The Democrats have, so far, flipped 32 House seats. It’s estimated the total will climb to 38 seats once all votes have been counted. Democrats have also flipped seven governorships, including in Kansas, which is typically a ruby-red state. I’d call that a wave.

Although Democrats couldn’t manage to retake the Senate, it was almost unanimously viewed as a longshot to begin with. The Senate map was very unfavorable for Democrats with 24 Democratic seats up for reelection compared to only 9 Republican seats. Additionally, Democrats were defending ten seats in states where Trump won in 2016. Republicans were only defending one seat where Hillary Clinton won in 2016. It was a tough map for Democrats, but they still flipped two seats blue and only lost three seats to Republicans, although we’re still waiting for Florida to be called.

In Senate races, Democrats received 56.9% of all votes cast and Republicans received 41.5%. Even though Republicans maintained control over the chamber, Democrats far outperformed them.

The blue wave ushered in a far more diverse Congress than at any point in history. The first Native American women were elected to Congress. Sharice Davids, will replace Republican incumbent Kevin Yoder in Kansas’ 3rd Congressional District and Deb Haaland will be representing New Mexico’s 1st Congressional District. The first Muslim women were also elected. Rashida Tlaib was elected in Michigan’s 13th Congressional District and Ilhan Omar will represent Minnesota’s 5th. Additionally, a record number of women will be heading to capitol hill with 35 newly elected women going to the House of Representatives and 65 incumbents. This puts the total at 100 women in the House, beating the previous record of 85.

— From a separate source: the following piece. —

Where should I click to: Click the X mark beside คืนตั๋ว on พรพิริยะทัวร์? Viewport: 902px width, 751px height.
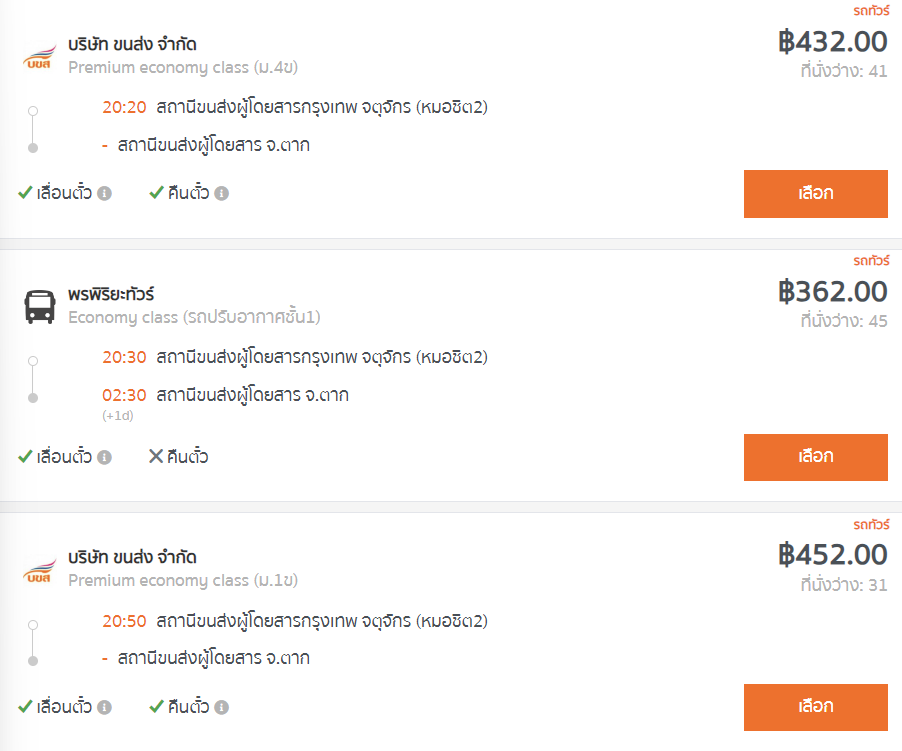156,456
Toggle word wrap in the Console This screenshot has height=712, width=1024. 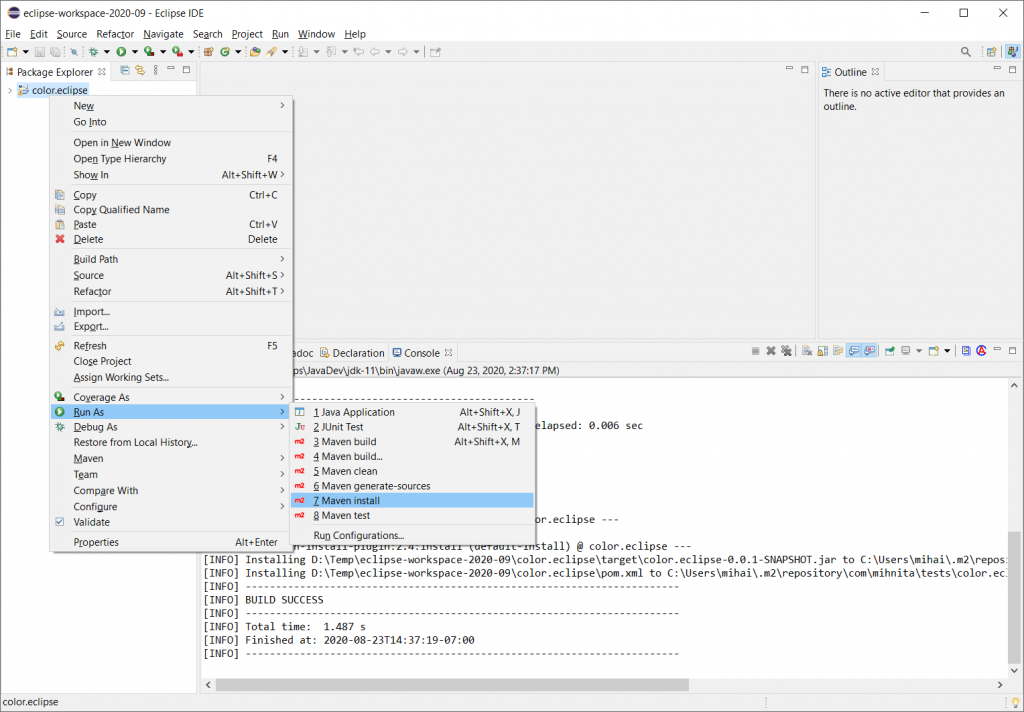(837, 350)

Adding to the diversity, Jared Polis was elected as Colorado's governor making him the first openly gay man to be governor in the nation. Arizona elected its first female Senator, and Texas elected its first Hispanic woman for the House.

Democrats were able flipped the governorship, Secretary of State, and Attorney General seats in Michigan. They also made significant gains in the state legislature, despite a heavily gerrymandered map, and passed all three ballot proposals which were popularly backed by Democrats.

The blue wave crashed ashore on election day, and the Democratic Party has paved a path to victory in 2020 as they hope to maintain control of the House and finally flip the Senate. All of this with the main goal of taking down President Trump.